Post by Robo4900 » Mon Nov 05, 2018 2:49 pm

ABED wrote:
To use the example you gave, DB movie 1 flows nicely into movie 2, which nicely goes to movie 3, so they have continuity with each other. But those movies don't have continuity with either the manga or the anime from which they're based because they were never intended to be (and have way too many contradictions). It's separate from the word canon because a work doesn't need to be canon to have continuity with something else in the franchise (again, the first three DB movies are good examples of this).
Orrrrr, you can say they are not canon to the manga.

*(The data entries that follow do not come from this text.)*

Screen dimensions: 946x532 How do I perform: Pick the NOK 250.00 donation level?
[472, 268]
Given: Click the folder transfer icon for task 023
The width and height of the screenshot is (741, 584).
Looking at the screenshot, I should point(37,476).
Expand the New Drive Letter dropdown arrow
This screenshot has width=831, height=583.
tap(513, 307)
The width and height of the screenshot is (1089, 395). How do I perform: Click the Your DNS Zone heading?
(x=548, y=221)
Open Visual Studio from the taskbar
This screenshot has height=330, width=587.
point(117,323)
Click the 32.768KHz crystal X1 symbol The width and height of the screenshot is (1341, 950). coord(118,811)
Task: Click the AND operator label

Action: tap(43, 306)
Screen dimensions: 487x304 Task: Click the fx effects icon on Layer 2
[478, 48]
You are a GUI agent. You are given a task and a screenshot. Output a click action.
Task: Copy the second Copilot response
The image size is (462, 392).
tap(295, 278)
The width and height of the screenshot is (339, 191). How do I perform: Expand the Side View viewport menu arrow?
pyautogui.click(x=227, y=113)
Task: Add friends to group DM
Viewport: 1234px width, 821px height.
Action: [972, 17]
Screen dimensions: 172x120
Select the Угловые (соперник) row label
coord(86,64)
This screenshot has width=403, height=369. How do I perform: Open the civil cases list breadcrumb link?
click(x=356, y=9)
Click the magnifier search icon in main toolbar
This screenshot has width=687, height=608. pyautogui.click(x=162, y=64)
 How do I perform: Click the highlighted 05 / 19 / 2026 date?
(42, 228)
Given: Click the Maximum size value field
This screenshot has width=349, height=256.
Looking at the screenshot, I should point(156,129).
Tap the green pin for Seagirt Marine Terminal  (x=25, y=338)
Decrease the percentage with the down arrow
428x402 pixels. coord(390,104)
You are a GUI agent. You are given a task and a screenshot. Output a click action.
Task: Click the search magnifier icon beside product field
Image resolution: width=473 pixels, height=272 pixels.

So while I agree that they are different concepts, in certain contexts they can be used to explain the same thing because the concepts share commonalities.
Except that's not a very useful thing to say, when compared to saying what the work actually does relate to.
Yes, saying "The movies are not canon to the manga, therefore not canon" is arguably true, it doesn't tell you an awful lot. If everything is a case of "Is or isn't canon", then you're limiting the scope of what you can say, and how useful what you'll say on this subject is. For instance, if I wanted to watch Z movie 13, it would be very easy to say "Well, it takes place after DB and Z" than it is to say "it's not canon".
ABED wrote:
Continuity: What other works does this story directly relate to?
This seems needlessly complicated. What other works deal with this sort of thing where movies aren't canon to the main work but share a timeline?
If we make this less specific, and turn it into the more useful question of "What other works deal with this sort of thing where some pieces of media aren't canon to the main work but share a timeline?", it becomes much easier to answer, since we can involve the expanded universe works of Star Wars, Star Trek, Doctor Who, or even go into retconned pieces of comic universe like DC or Marvel. DC and Marvel are a particularly fun case, since there are often comics from different continuities running concurrently.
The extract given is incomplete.